● 本文:
● ● ● ●

今年3月、米国のトランプ大統領は、鉄鋼とアルミニウムの輸入製品は米国の安全保障上の脅威であるとして、鉄鋼製品に25%、アルミ製品に10%の追加関税を課すことを発表した。欧州連合(EU)、カナダ、メキシコ、オーストラリア、韓国などのエコノミーは関税適用の対象から一時的または長期的に除外されたが、米国の重要な同盟国である日本は除外の対象外だった。それだけではない。トランプ政権は5月23日、国家の安全保障を理由として自動車の輸入関税引き上げの調査を開始し、日本政府と日本の自動車産業を震え上がらせた。もしもトランプ政権が米通商拡大法232条に基づいて自動車への高税率の輸入関税を決定したなら、日本の産業界は鉄鋼・アルミ関税を大きく上回る深刻なダメージを受けることになる。光明日報が伝えた。
米国が今年3月に鉄鋼・アルミ追加関税を発表してから、日本はなかなか除外リストに入れず、各方面が頭を悩ませてきた。安倍晋三首相はトランプ大統領と首脳会談を開催し、信頼関係を築き、できるだけ早く除外リストに入りたいとしていた。だが日本政府のいう最も「親密な同盟国」は、日本を除外の対象としないだけでなく、自動車で「さらに一撃」を加えた。
日本の鉄鋼・アルミ製品の対米輸出額は毎年20億ドル(約2200億円)ほどで、日本の輸出製品の多くは米国企業が代わって製造することはできないものだ。よって実質的な損害の程度はそれほど大きいとはいえない。だが日本が毎年米国に170万台を供給する自動車と関連部品の輸出額は560億ドル(約6兆1600億円)に達し、日本の対米輸出額全体の15%以上を占め、現在25%の関税を課される鉄鋼・アルミ製品とは規模が異なる。自動車製造に携わる従業員も100万人に迫る規模だ。11月に行われる中間選挙を前にして、米国では保護貿易主義が徐々に極端な方向に向かっている。米国が発動した「貿易戦争」もますます激しさを増す。これは今後、世界の経済成長にとっての重大な障害になるとみられる。
3月に鉄鋼・アルミ追加関税が徴収され始めたばかりの頃、日本の政界は対象から除外されることを確信していた。日本の鉄鋼の対米輸出量はカナダ、EU、韓国、メキシコ、ブラジルに次ぐもので、米国の輸入総量に占める割合は4.9%しかなかったからだ。米国の同盟国・日本の関係者は、日米間には「緊密な友情」があると考えていた。だからこそ除外の対象にならなかったことは、日本を大いに落胆させた。
この間の世論の見方によると、除外の対象にならなかった原因には次の3つがある。第1に、2017年に米国の対日貿易赤字は688億5000万ドルに達し、トランプ大統領はかねてより日米間の貿易は非常に不公平であり、日本は対米貿易赤字を削減するためにまだできることがたくさんあると考え、農業と自動車の分野で日本が譲歩することを願ってきた。米国は環太平洋経済連携協定(TPP)から離脱すると二国間の自由貿易協定(FTA)に力を入れたが、日本はTPPこそ両国にとって最良の選択であると常に考えてきた。両者の間の根本的な溝は日米貿易におけるギャップにつながり、簡単に超えることはできないものだ。

● ● ● ●

● 抽出情報:

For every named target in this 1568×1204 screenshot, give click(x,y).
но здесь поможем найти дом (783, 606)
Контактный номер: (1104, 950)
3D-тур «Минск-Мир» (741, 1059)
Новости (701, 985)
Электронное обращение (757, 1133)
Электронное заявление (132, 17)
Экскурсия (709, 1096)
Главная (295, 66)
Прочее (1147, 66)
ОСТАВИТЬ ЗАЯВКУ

● ● ● ●

● 実行する作業:
- 1) 本文の「3月に鉄鋼・アルミ追加関税が」から「は、日本を大いに落胆させた。」までを、一字も変えずに書き写すこと。
- 2) 本文によると、日本は毎年米国に何台の自動車を供給しているか。
- 3) 本文では、鉄鋼・アルミ関税による日本の実質的な損害はそれほど大きくないとされている。本文に基づき、その理由を1～3文で説明すること。

● 作業の結果:
- 1)
3月に鉄鋼・アルミ追加関税が徴収され始めたばかりの頃、日本の政界は対象から除外されることを確信していた。日本の鉄鋼の対米輸出量はカナダ、EU、韓国、メキシコ、ブラジルに次ぐもので、米国の輸入総量に占める割合は4.9%しかなかったからだ。米国の同盟国・日本の関係者は、日米間には「緊密な友情」があると考えていた。だからこそ除外の対象にならなかったことは、日本を大いに落胆させた。

- 2) 170万台。

- 3) 日本の鉄鋼・アルミ製品の対米輸出額は毎年20億ドル(約2200億円)ほどにとどまる。しかもその多くは、米国企業が代わって製造することのできない製品だからである。